Friday, April 28, 2023

5:15 PM – 7:15 PM ET

Poster Number: 106
Publication Number: 106.114

Can Kocabalkanli, PediaMetrix Inc., Rockville, MD, United States; Mingxu Liu, PediaMetrix Inc., Baltimore, MD, United States; Fereshteh Aalamifar, PediaMetrix Inc, Rockville, MD, United States; Marius George Linguraru, PediaMetrix, Washington, DC, United States; Reza Seifabadi, pediaMetrix, Rockville, MD, United States

Presenting Author(s)

Can Kocabalkanli, MSc (he/him/his)

Computer Vision Research Engineer
PediaMetrix Inc.
Rockville, Maryland, United States

Background:

Deformational plagiocephaly and brachycephaly (DPB) is a common condition observed in 20% of newborns and infants. DPB can be detected by measuring the cranial index (CI) and cranial vault asymmetry index (CVAI). However, pediatricians do not have access to tools that measure these indices, which results in delays in diagnosis and treatment. In addition, head circumference (HC) is currently measured with a tape that results in variable data.

Objective:

To evaluate an automated method for cranial measurements, i.e., HC and cranial shape indices, using digital photography data.

Design/Methods: Three-dimensional (3D) retrospective photograms of 445 infant heads (303 male, 142 female) were collected after IRB approval and parental consent as required by the devices shown in Table 1. The average age of subjects was 12 ± 9 months with a range of 3-89 months. Distribution of cranial conditions for the subjects is shown in Figure 1. Top views of each head model were rendered as digital photographs of the child’s head and used with image analysis algorithms to automatically calculate HC, CI, and CVAI from the head contour. A reference sticker of 1 in diameter was placed on the head. An XGBoost model was trained and tested in a leave-one-out-cross-validation manner using the age, sex, and sticker shape and location to improve HC measurements. Results were compared to the ground truth measured on the 3D model via Spearman correlation and Bland-Altman (BA) analysis.

Results:

The mean absolute errors (MAE), Spearman correlation coefficients, and BA analysis results are presented in Table 2. BA plots are presented in Figure. 1. Spearman coefficients > 0.90 were measured between ground truth and automated measurements from digital photographs.

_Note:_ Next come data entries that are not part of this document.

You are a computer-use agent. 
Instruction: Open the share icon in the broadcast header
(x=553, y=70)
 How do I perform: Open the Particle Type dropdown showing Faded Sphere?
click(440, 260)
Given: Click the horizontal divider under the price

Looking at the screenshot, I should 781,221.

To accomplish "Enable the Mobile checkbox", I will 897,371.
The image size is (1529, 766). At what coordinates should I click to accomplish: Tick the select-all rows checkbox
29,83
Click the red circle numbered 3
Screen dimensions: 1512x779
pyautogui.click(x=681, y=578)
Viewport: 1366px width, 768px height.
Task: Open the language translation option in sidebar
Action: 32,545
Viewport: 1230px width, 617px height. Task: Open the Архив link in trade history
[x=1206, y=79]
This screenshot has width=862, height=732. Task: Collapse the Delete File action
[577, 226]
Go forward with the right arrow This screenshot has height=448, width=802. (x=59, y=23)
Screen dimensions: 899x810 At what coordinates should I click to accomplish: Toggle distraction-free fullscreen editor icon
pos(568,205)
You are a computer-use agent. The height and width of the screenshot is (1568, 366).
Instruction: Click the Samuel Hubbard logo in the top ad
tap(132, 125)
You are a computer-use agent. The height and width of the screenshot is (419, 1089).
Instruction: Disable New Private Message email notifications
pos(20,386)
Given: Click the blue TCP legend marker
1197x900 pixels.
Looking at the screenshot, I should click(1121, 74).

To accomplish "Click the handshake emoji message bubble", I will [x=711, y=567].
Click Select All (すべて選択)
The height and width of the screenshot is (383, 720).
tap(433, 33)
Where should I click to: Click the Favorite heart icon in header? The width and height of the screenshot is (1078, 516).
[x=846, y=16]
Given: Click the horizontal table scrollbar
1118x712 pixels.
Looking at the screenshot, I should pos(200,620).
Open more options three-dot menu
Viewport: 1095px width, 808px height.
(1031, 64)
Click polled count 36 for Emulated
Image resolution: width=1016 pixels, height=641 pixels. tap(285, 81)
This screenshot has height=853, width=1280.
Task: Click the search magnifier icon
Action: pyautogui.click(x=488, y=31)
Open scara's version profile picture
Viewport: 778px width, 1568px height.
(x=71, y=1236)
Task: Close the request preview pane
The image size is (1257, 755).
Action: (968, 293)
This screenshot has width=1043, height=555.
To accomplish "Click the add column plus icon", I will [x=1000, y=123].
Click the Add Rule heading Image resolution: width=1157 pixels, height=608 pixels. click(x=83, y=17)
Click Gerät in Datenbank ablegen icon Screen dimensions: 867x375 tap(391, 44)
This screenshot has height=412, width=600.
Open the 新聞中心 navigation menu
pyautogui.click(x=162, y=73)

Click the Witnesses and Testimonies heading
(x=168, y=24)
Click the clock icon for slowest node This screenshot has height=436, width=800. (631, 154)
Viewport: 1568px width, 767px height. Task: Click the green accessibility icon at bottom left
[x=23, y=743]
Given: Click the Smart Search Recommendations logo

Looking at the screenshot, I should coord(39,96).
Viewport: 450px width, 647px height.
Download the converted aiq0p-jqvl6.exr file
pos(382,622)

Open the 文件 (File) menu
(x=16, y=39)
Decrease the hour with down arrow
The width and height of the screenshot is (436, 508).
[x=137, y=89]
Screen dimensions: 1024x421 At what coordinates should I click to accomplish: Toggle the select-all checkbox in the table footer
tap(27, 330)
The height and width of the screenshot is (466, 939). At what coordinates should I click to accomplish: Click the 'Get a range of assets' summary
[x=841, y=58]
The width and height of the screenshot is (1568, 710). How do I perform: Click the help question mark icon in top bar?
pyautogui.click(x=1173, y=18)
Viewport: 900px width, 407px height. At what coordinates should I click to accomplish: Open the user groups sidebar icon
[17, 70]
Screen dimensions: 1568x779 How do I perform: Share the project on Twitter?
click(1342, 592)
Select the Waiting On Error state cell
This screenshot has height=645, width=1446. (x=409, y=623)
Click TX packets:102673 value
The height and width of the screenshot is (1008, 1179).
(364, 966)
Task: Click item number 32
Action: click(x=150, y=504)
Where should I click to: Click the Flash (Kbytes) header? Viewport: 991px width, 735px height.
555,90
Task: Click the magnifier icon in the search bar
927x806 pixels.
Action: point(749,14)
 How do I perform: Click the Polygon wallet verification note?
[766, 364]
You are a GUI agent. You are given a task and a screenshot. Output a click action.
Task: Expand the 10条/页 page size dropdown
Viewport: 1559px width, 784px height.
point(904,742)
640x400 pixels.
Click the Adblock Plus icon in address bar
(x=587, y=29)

Based on previous publications, MAE of CI and CVAI < 2, and BA limits of agreement smaller than [-4.55%, 3.65%] for HC are acceptable, and the automated method met both criteria in this study.

Conclusion(s):

The photographic-based digital method enables automated precise measurements of HC, CI, and CVAI. The results of this retrospective study show promise for the integration with a smartphone-based tool to simultaneously measure both cranial shape and size. The digital tool can be used in pediatrician offices and at the point of care to help with monitoring of growth and early detection of cranial conditions.